L’AQUILA. Se da una parte ci sono 56 precari che incrociano le dita per il rinnovo dei contratti, dall'altra ci sono i vincitori del concorsone sulla ricostruzione, inseriti in graduatoria, che parlando di «forzature» e invocano il rispetto della legge. La protesta riguarda non solo aquilani ma anche persone di altre zone risultate idonee al concorsone.
«Il Comitato vincitori e idonei Ripam Abruzzo», si legge in una nota, «in relazione alla nota vicenda riguardante l’ennesima proroga dei contratti ai lavoratori precari del Comune dell’Aquila, chiede alla politica locale di amministrare la cosa pubblica nel rispetto della legge, senza più forzature dettate dallo stato di emergenza ormai superato».

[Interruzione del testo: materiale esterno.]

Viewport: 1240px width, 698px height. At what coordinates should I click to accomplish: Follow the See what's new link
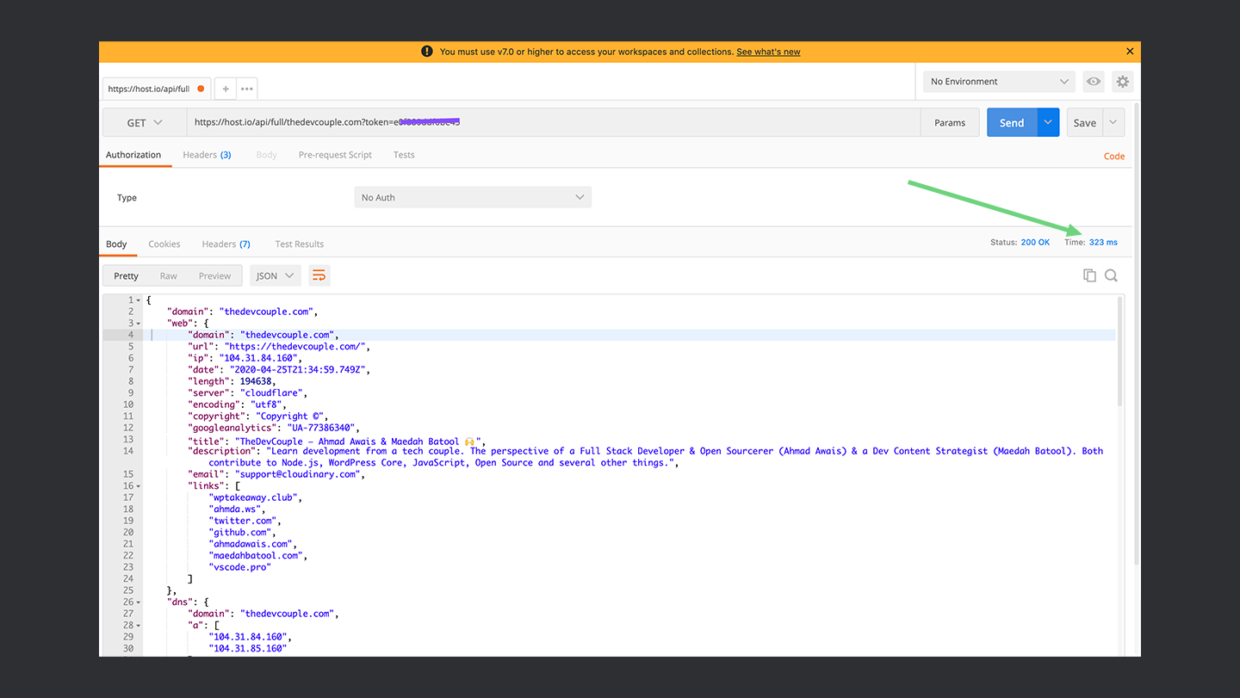click(768, 52)
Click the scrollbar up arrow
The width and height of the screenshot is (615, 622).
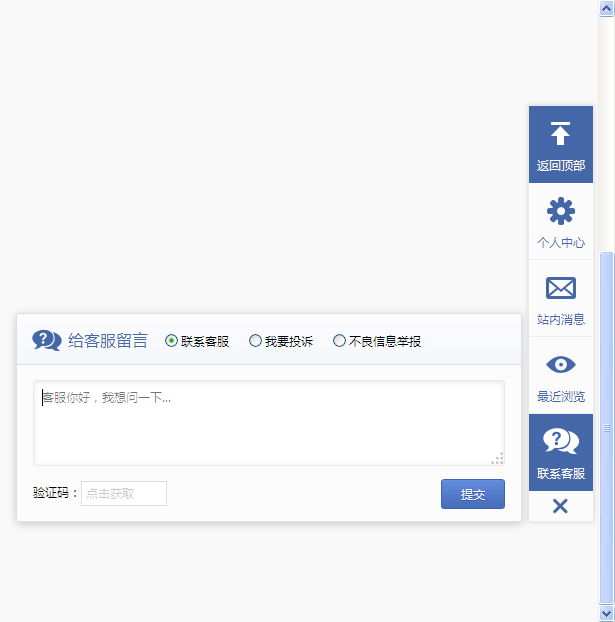[x=606, y=8]
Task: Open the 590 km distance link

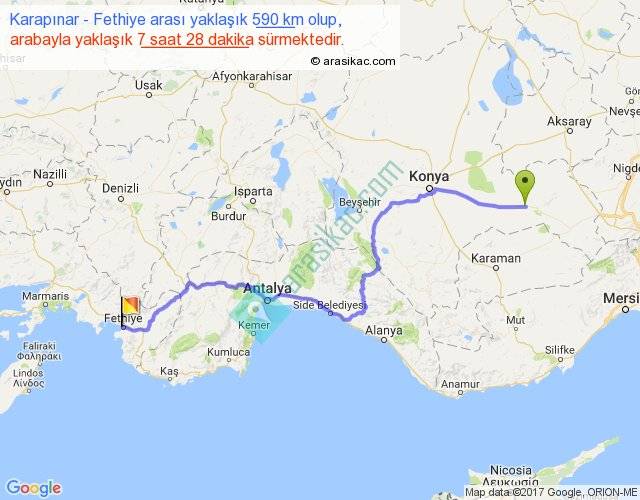Action: click(274, 19)
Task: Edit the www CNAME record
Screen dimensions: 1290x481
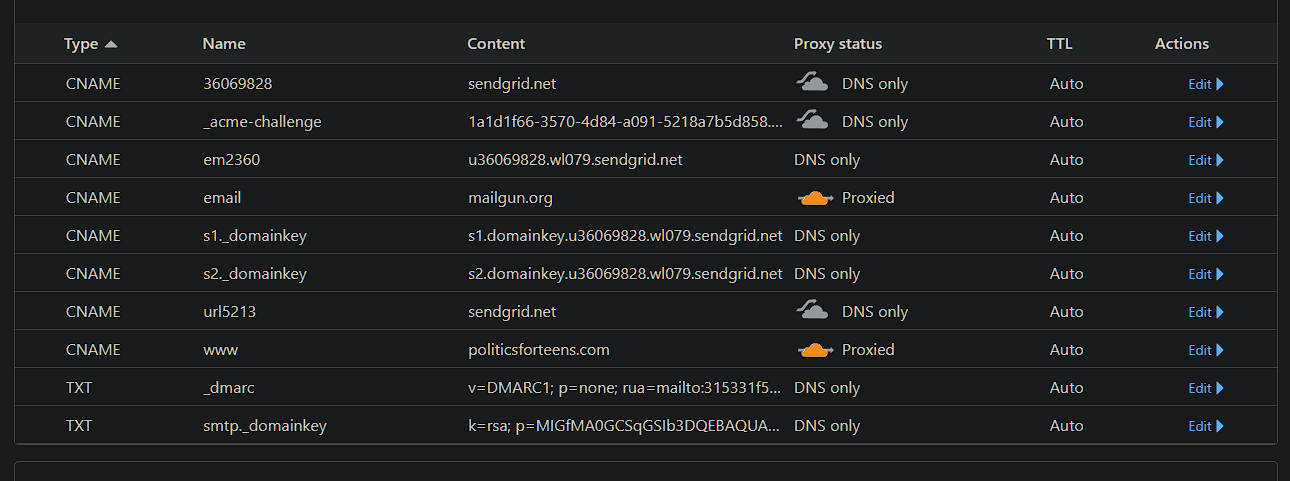Action: tap(1199, 350)
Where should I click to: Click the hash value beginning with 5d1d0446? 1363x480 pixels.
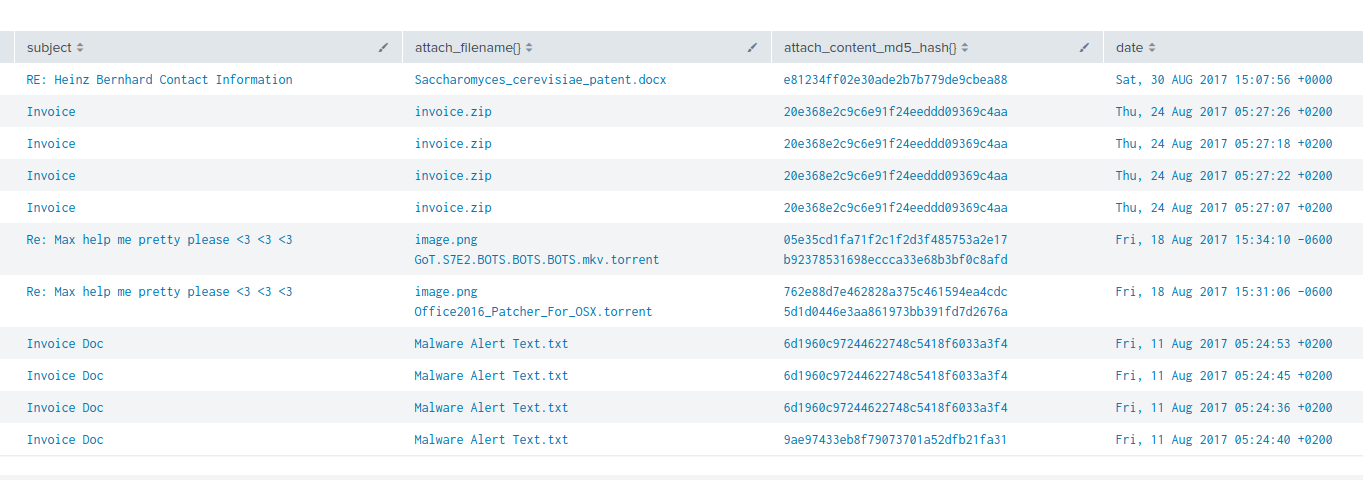(895, 312)
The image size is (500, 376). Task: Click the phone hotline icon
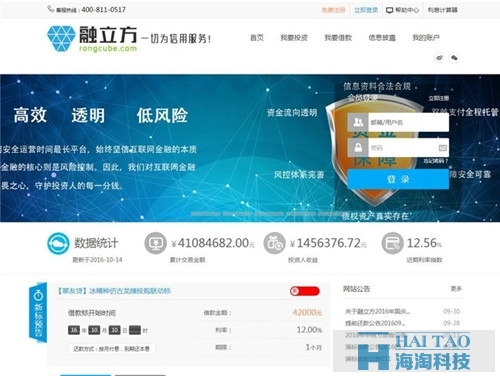tap(51, 9)
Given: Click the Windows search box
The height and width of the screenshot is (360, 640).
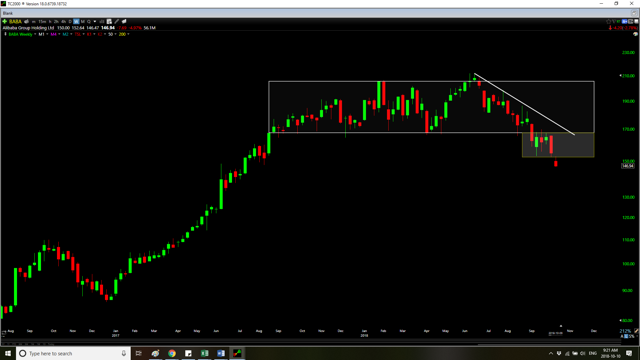Looking at the screenshot, I should point(73,353).
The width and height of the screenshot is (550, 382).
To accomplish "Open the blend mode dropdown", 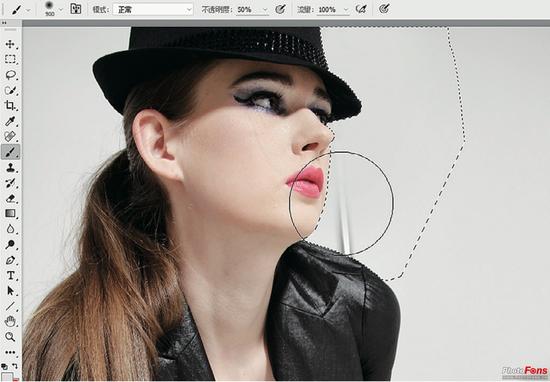I will pos(153,9).
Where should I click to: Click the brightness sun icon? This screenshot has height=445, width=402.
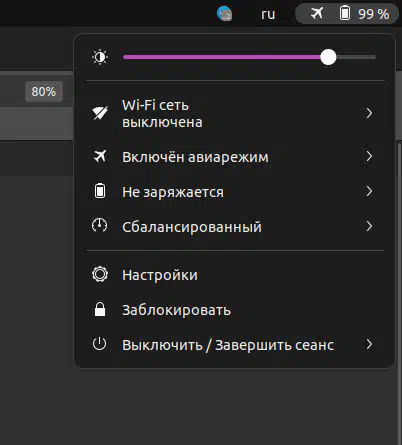100,57
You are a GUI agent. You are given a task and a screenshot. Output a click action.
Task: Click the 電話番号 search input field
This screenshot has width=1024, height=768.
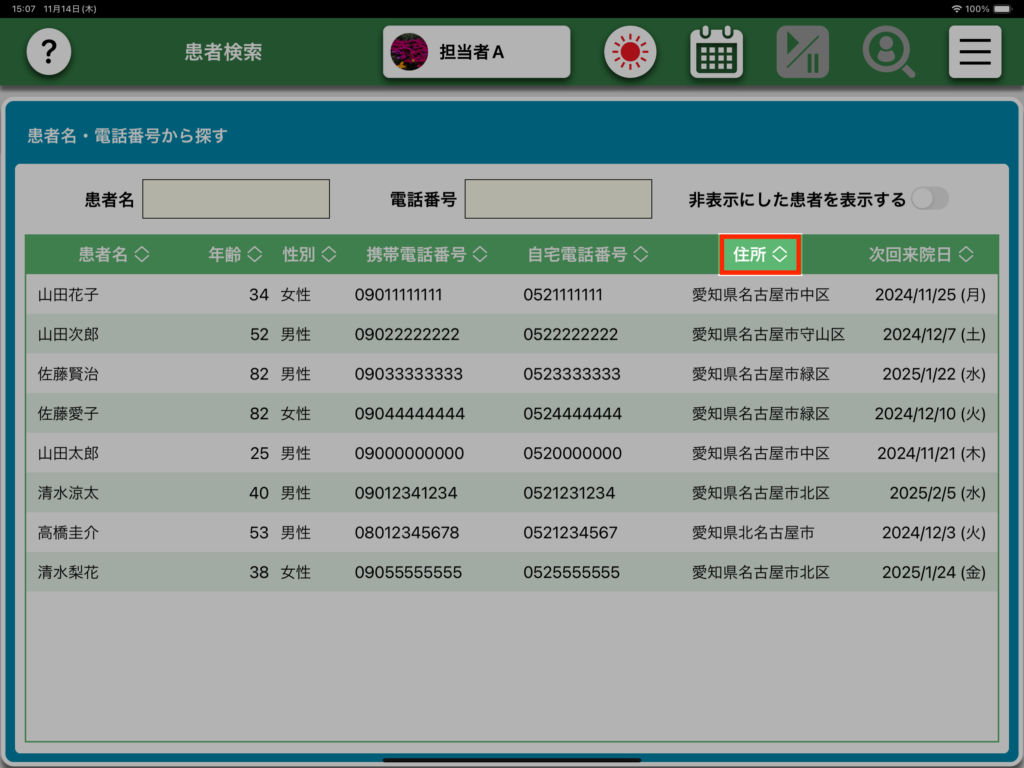(x=558, y=199)
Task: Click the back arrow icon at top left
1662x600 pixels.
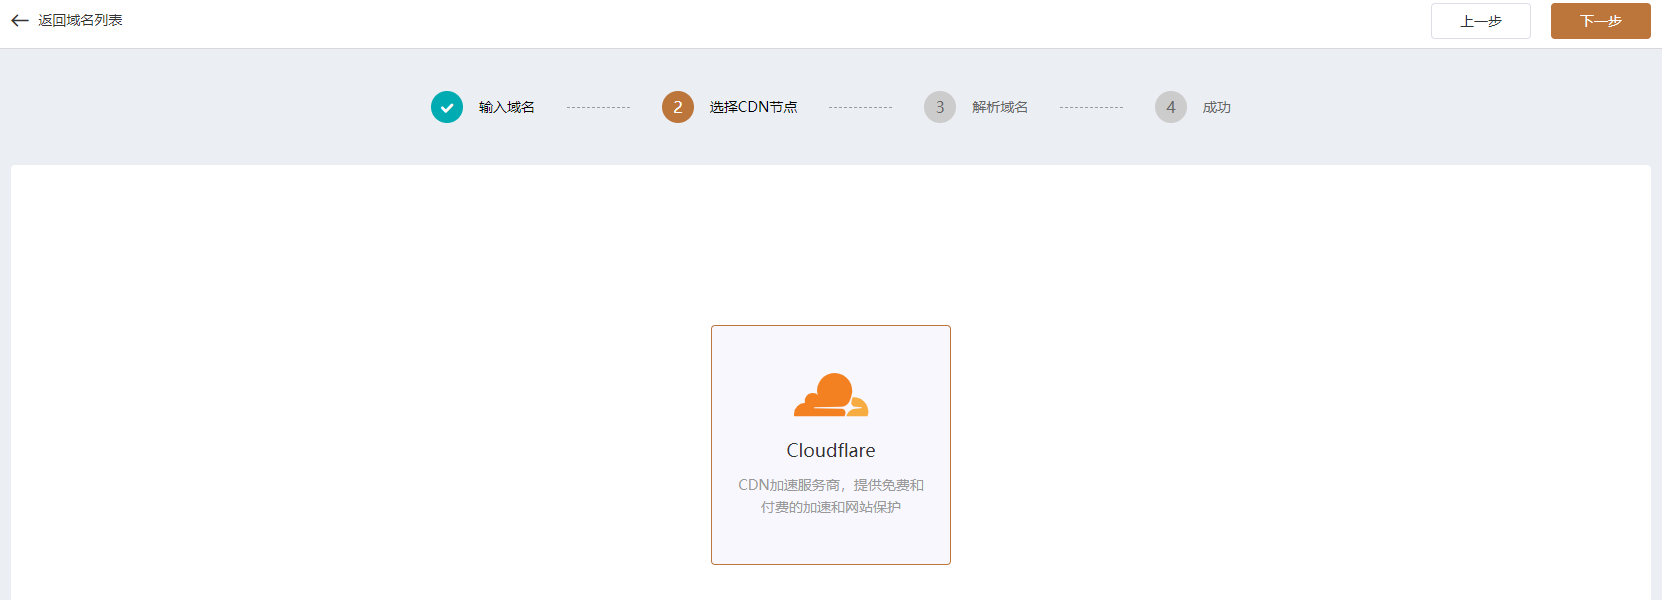Action: click(x=19, y=21)
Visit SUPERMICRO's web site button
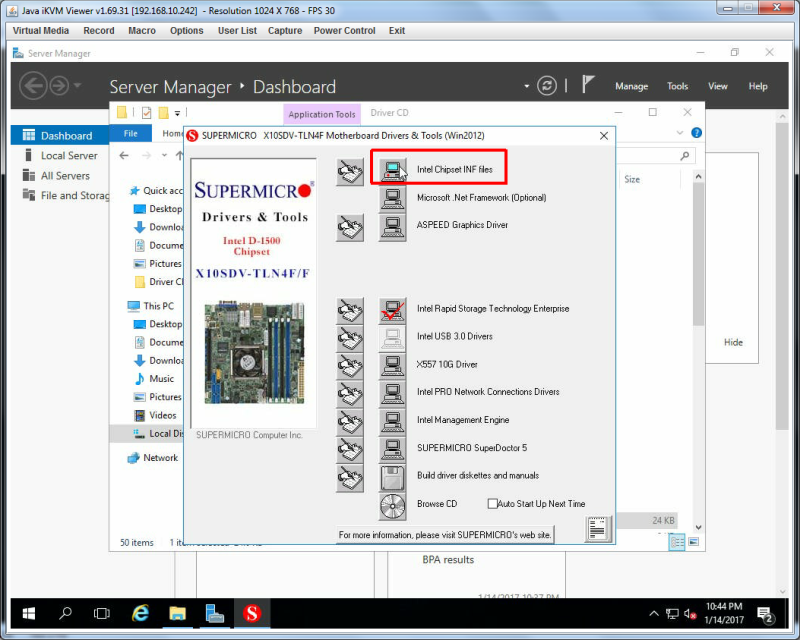The width and height of the screenshot is (800, 640). coord(445,535)
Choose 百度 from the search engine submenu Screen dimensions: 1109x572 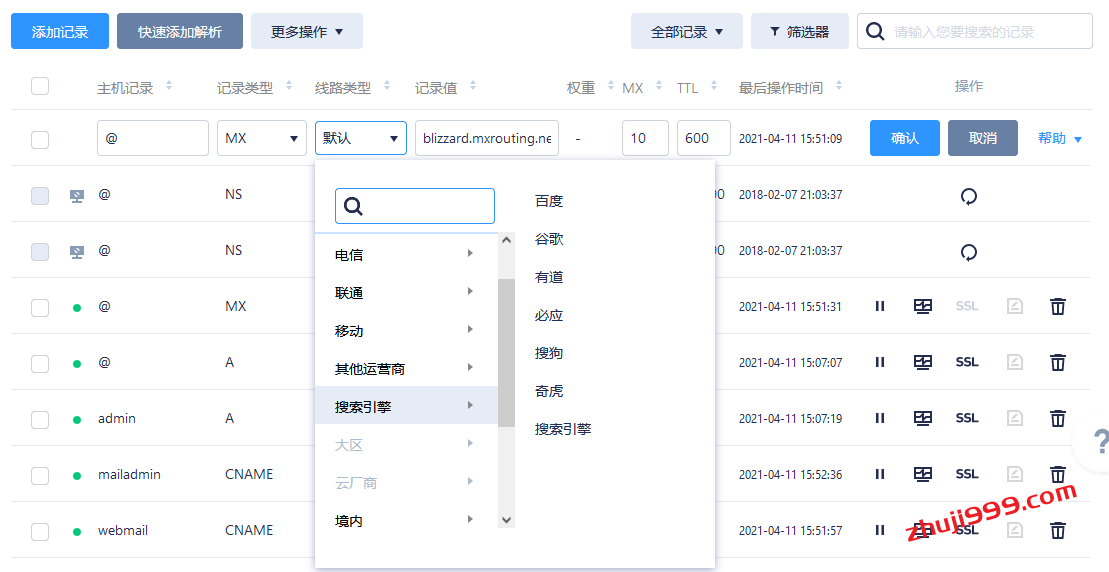549,201
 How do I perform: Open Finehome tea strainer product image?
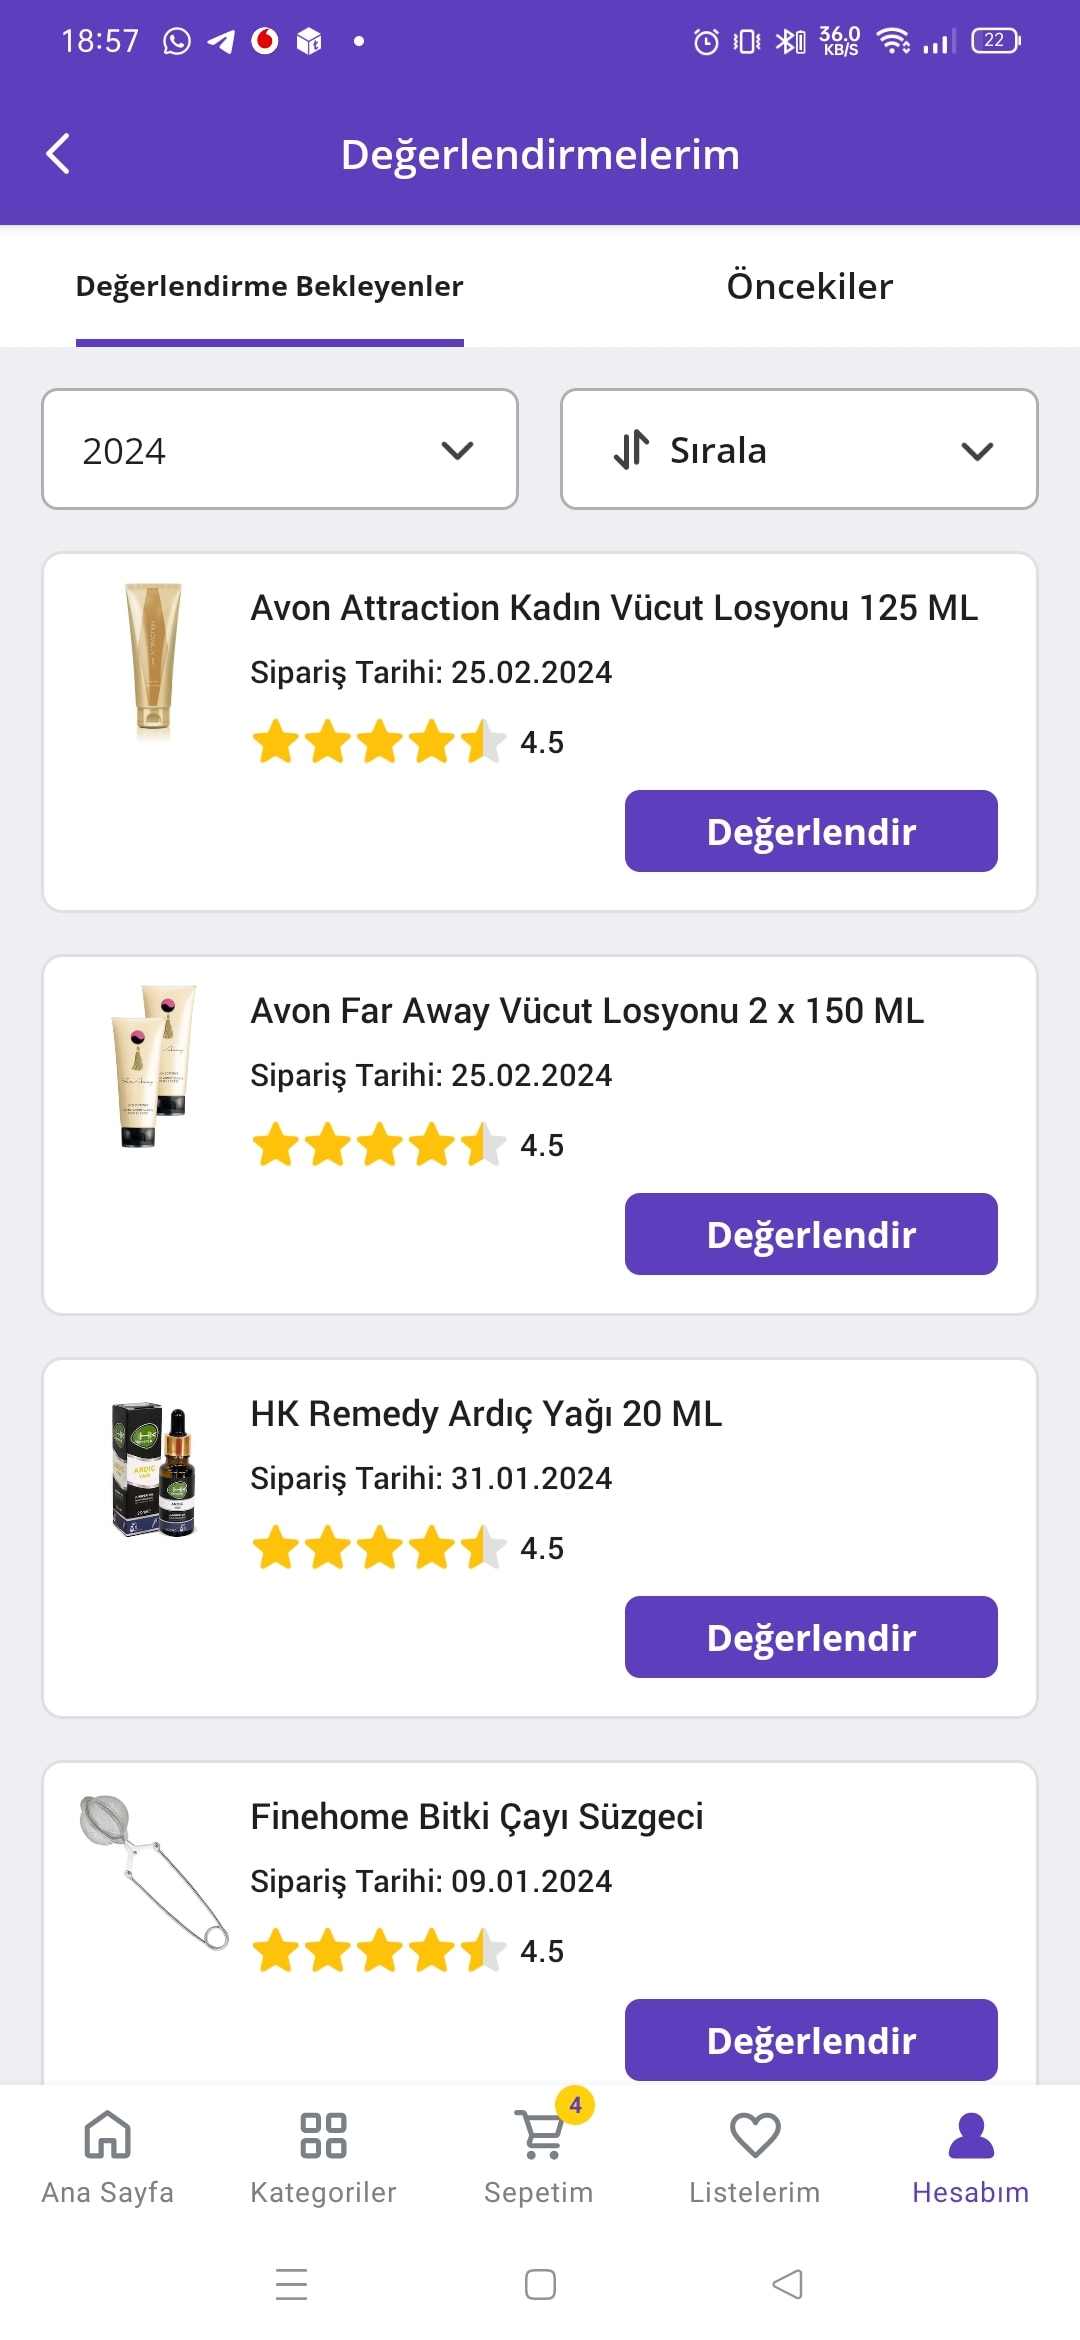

«Per eliminare il precariato», sottolineano i rappresentanti del comitato,«è stato espletato il cosiddetto concorsone e oggi si dispone di un bacino di idonei, composto anche da donne ed uomini aquilani. Non si comprende, pertanto, il senso di un’ostinata proroga dei contratti dei precari, anche contro il parere dei dirigenti preposti, proroga di dubbia legittimità».
«Chiediamo semplicemente un atto di legalità, un riconoscimento dei diritti di tutti», conclude il comitato, «soprattutto di chi sta attendendo il giusto riconoscimento del proprio impegno e del merito per aver superato un concorso nazionale».